**Requirements**. Extract the section that opens with the line containing "Given: Click the dialog" and closes with the line containing "click(x=299, y=375)", and reproduce those lines verbatim with nothing before or after.

Stored records:
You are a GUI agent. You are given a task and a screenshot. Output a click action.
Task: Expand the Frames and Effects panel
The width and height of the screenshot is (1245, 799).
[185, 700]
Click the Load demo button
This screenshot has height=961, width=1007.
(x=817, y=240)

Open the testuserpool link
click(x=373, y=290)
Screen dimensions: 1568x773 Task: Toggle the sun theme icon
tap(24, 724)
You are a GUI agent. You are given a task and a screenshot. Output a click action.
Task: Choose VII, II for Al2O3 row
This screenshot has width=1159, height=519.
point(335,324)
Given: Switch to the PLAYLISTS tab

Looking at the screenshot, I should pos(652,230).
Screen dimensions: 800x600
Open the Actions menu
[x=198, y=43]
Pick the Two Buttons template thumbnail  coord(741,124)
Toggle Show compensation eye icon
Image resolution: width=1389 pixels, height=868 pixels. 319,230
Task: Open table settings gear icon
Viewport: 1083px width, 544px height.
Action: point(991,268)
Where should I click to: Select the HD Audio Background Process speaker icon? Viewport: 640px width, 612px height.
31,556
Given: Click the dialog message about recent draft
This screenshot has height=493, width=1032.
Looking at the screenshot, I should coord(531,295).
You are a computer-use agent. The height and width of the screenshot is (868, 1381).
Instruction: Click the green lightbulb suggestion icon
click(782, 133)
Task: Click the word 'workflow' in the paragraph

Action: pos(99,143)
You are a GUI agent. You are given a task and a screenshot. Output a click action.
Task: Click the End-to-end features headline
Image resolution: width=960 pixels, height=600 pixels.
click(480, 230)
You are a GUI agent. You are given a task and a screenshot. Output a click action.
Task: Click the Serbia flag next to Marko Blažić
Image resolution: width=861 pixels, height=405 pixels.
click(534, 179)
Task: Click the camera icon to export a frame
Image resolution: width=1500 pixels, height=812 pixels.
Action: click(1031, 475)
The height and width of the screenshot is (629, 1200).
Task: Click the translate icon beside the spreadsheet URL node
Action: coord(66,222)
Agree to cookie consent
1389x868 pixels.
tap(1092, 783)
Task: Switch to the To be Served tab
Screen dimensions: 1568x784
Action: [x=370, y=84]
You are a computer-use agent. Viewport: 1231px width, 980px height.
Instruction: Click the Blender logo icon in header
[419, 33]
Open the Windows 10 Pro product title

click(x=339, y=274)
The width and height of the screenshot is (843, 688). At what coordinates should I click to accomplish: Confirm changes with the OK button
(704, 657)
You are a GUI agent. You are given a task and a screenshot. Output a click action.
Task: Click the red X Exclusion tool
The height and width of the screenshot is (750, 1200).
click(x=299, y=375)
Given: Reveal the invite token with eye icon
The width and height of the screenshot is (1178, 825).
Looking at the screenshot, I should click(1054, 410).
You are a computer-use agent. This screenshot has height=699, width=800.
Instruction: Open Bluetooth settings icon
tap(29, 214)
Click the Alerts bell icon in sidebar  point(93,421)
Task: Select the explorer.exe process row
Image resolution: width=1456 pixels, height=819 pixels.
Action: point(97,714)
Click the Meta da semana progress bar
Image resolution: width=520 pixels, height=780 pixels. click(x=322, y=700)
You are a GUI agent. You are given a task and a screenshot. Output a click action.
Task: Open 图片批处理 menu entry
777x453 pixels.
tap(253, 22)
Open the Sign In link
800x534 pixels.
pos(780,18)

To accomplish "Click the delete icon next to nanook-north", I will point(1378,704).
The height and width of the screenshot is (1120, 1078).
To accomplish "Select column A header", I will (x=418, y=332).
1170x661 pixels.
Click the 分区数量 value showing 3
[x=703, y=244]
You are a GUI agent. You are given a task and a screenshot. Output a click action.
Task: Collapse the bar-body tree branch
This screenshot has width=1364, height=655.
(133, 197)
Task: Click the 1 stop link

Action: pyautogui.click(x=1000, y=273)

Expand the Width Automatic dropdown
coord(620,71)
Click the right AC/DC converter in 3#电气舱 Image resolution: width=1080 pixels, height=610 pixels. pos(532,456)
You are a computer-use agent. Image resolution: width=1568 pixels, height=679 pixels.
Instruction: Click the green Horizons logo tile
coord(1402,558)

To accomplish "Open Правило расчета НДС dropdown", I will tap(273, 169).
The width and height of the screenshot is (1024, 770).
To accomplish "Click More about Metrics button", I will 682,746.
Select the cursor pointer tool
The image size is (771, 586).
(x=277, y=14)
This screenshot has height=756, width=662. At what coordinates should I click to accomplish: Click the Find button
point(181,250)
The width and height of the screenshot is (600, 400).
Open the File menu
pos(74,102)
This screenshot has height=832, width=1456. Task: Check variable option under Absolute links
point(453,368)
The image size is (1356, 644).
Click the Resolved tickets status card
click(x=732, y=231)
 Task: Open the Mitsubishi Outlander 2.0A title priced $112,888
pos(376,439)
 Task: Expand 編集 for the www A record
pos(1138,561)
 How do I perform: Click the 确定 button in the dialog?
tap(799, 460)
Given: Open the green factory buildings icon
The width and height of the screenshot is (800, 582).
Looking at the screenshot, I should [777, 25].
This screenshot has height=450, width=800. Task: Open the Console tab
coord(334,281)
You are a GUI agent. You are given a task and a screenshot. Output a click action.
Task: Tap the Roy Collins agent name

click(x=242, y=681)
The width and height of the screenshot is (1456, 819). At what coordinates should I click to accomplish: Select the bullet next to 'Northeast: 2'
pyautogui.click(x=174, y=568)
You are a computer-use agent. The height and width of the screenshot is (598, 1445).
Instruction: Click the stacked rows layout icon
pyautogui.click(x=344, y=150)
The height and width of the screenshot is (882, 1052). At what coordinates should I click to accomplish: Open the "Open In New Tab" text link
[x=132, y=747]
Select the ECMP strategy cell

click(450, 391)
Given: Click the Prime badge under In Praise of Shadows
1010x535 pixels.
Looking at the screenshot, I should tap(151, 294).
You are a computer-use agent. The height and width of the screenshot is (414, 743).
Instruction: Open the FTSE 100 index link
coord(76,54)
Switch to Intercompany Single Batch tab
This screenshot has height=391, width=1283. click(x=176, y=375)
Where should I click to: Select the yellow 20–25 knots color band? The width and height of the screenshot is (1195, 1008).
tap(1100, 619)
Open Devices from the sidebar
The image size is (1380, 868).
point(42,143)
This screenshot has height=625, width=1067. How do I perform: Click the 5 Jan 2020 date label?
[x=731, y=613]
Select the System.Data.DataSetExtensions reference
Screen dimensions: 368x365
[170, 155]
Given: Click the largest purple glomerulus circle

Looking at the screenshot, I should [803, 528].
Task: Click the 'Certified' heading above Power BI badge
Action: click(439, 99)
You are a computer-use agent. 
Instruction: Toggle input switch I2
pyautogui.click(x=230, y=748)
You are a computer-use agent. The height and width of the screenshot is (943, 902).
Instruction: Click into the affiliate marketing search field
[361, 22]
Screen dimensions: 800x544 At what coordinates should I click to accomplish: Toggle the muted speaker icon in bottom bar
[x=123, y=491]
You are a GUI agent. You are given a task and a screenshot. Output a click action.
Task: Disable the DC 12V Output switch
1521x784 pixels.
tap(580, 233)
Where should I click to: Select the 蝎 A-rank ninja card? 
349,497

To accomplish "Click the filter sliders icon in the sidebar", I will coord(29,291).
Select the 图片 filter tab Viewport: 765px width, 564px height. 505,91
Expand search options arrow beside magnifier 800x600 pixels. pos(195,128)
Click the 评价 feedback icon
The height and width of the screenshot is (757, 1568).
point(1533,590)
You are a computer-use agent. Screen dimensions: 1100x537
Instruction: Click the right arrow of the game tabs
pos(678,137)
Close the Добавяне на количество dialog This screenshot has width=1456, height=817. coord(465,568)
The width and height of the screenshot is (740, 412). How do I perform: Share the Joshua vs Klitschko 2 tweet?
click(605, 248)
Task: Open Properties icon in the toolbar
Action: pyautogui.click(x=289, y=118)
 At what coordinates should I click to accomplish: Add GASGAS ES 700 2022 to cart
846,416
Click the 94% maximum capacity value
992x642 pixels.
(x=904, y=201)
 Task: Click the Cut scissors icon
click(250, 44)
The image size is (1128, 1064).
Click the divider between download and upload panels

**Result for this exercise**.
Given: Click the dialog message about recent draft
This screenshot has height=493, width=1032.
Looking at the screenshot, I should coord(531,295).
You are a computer-use agent. The height and width of the screenshot is (868, 1381).
Instruction: Click the green lightbulb suggestion icon
click(782, 133)
Task: Click the word 'workflow' in the paragraph

Action: pos(99,143)
You are a GUI agent. You are given a task and a screenshot. Output a click action.
Task: Click the End-to-end features headline
Image resolution: width=960 pixels, height=600 pixels.
click(480, 230)
You are a GUI agent. You are given a task and a screenshot. Output a click action.
Task: Click the Serbia flag next to Marko Blažić
Image resolution: width=861 pixels, height=405 pixels.
click(534, 179)
Task: Click the camera icon to export a frame
Image resolution: width=1500 pixels, height=812 pixels.
Action: click(1031, 475)
The height and width of the screenshot is (629, 1200).
Task: Click the translate icon beside the spreadsheet URL node
Action: coord(66,222)
Agree to cookie consent
1389x868 pixels.
tap(1092, 783)
Task: Switch to the To be Served tab
Screen dimensions: 1568x784
Action: [x=370, y=84]
You are a computer-use agent. Viewport: 1231px width, 980px height.
Instruction: Click the Blender logo icon in header
[419, 33]
Open the Windows 10 Pro product title

click(x=339, y=274)
The width and height of the screenshot is (843, 688). At what coordinates should I click to accomplish: Confirm changes with the OK button
(704, 657)
You are a GUI agent. You are given a task and a screenshot. Output a click action.
Task: Click the red X Exclusion tool
The height and width of the screenshot is (750, 1200).
click(x=299, y=375)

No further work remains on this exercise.